WORK ORDER » The entries below contain pictures. Retype everything except those pictures, exactly as given.

========================

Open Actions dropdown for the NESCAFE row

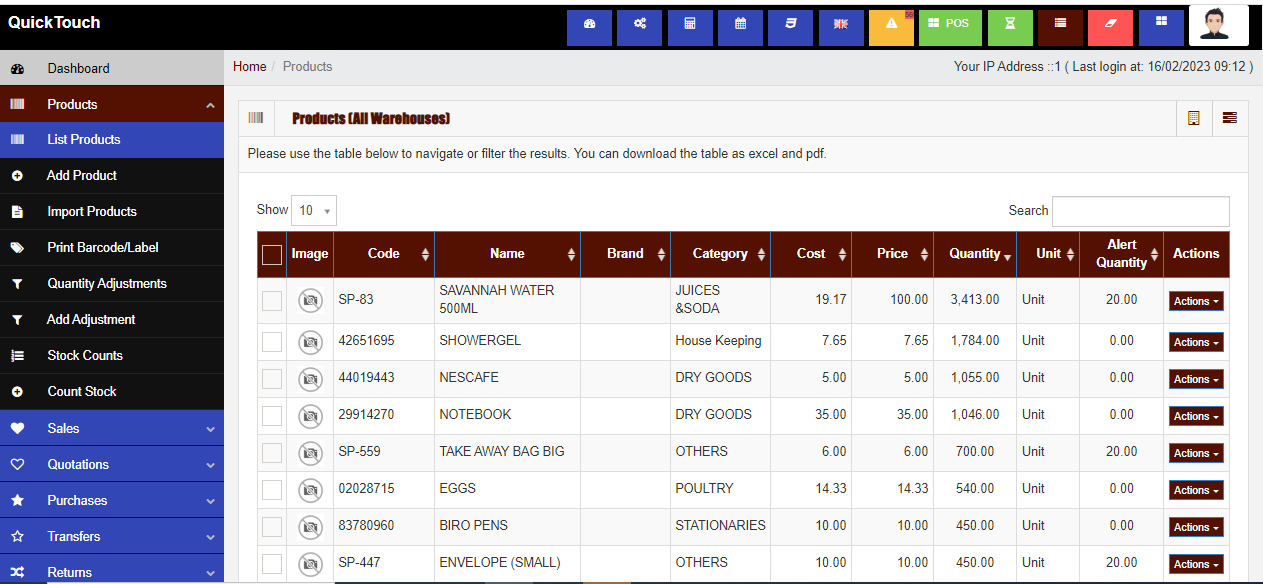pos(1196,379)
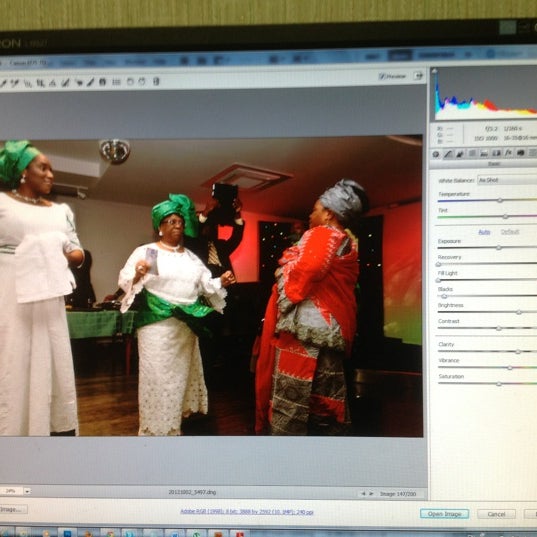Toggle full screen mode icon

pyautogui.click(x=418, y=76)
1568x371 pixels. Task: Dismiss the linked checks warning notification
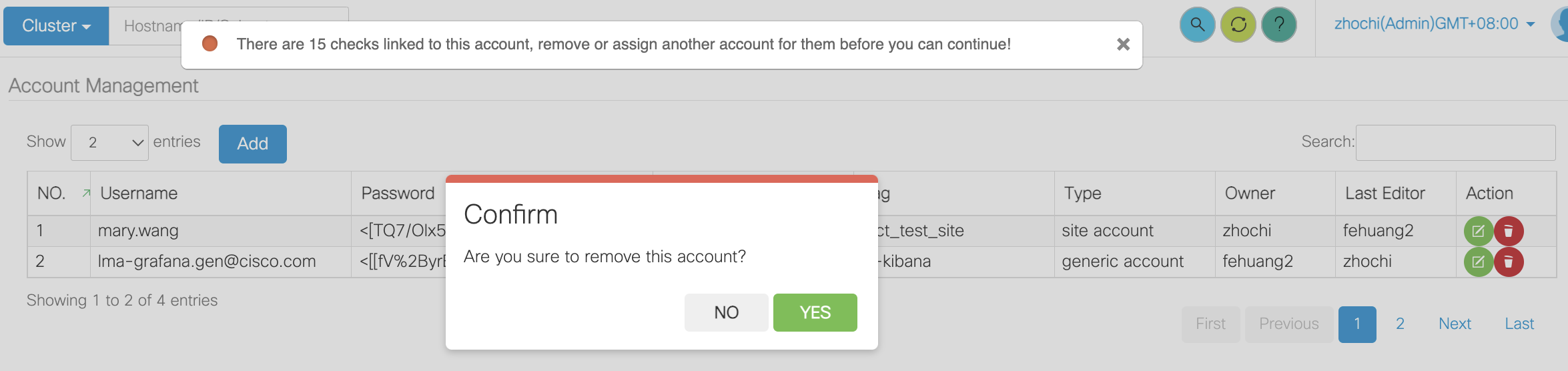click(1123, 44)
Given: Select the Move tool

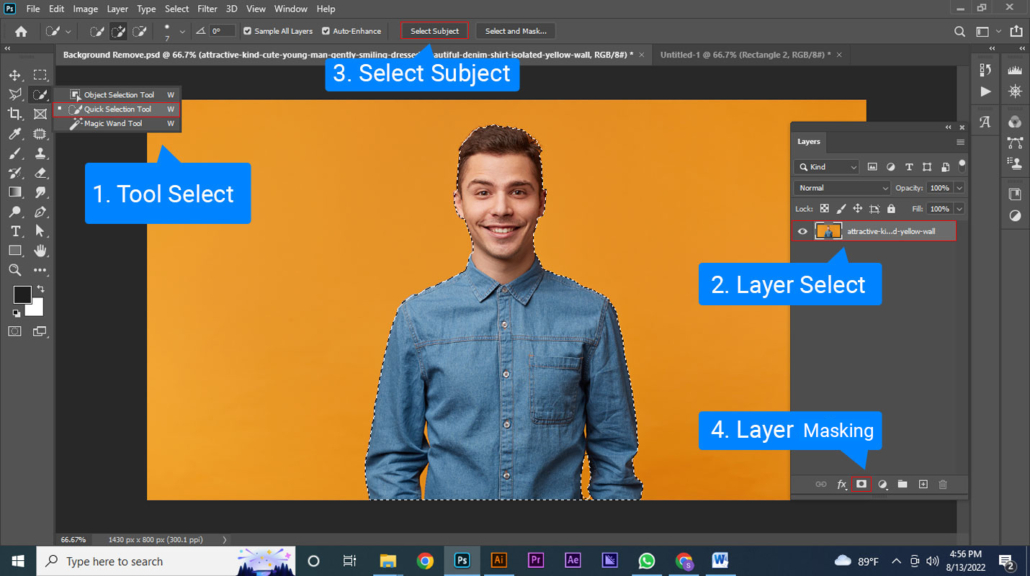Looking at the screenshot, I should pyautogui.click(x=15, y=76).
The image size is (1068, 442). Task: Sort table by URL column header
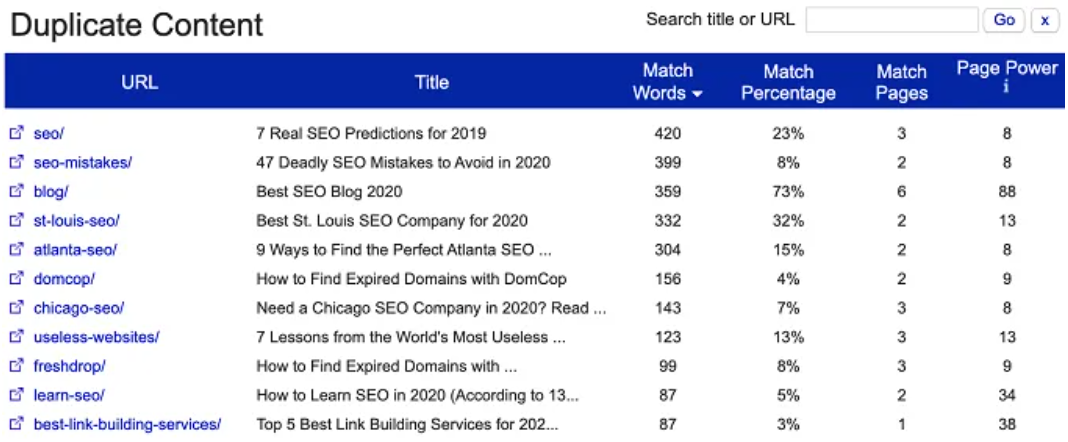click(x=140, y=82)
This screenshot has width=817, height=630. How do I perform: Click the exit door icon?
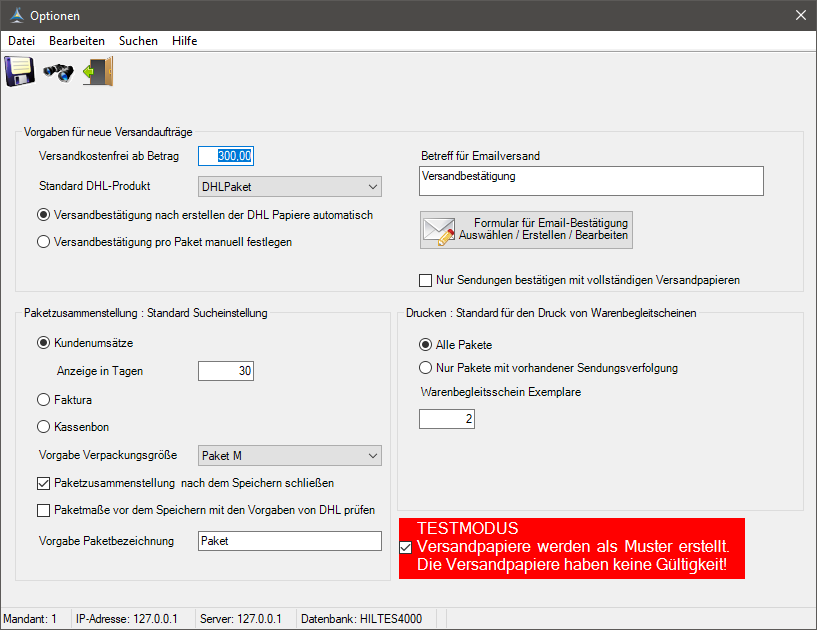pos(98,72)
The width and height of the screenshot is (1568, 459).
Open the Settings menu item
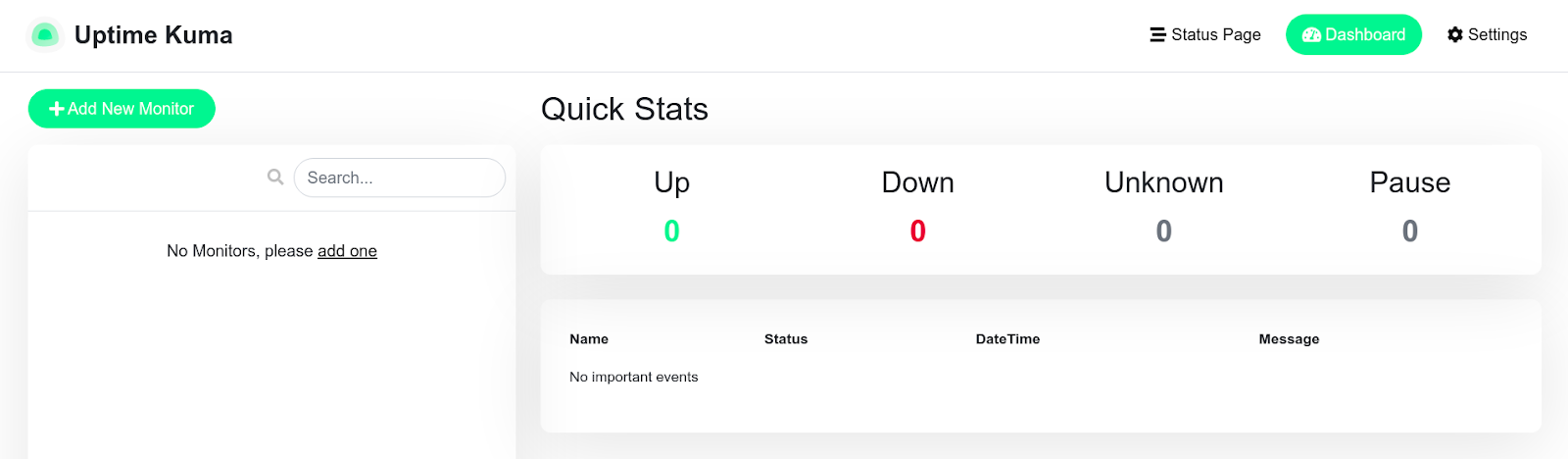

========================

SOLUTION TO THE EXERCISE »
Open Actions dropdown for the NESCAFE row

pos(1196,379)
Toggle full screen mode icon

pyautogui.click(x=418, y=76)
1568x371 pixels. Task: Dismiss the linked checks warning notification
click(1123, 44)
Given: Select the Move tool

Looking at the screenshot, I should pyautogui.click(x=15, y=76).
The image size is (1068, 442). Task: Sort table by URL column header
click(x=140, y=82)
This screenshot has width=817, height=630. How do I perform: Click the exit door icon?
pos(98,72)
The width and height of the screenshot is (1568, 459).
Open the Settings menu item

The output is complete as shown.